Work to complete. Turn the listing, from its first line through the line containing "This screenshot has height=889, width=1186.", into a numbered list, leaving out any blank lines.
+++ Provided records +++
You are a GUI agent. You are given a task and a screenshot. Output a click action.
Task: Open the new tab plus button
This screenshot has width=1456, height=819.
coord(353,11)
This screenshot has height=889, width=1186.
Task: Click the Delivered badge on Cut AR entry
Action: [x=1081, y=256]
+++
Result of the exercise.
1. You are a GUI agent. You are given a task and a screenshot. Output a click action.
2. Task: Open the new tab plus button
3. This screenshot has width=1456, height=819.
4. coord(353,11)
5. This screenshot has height=889, width=1186.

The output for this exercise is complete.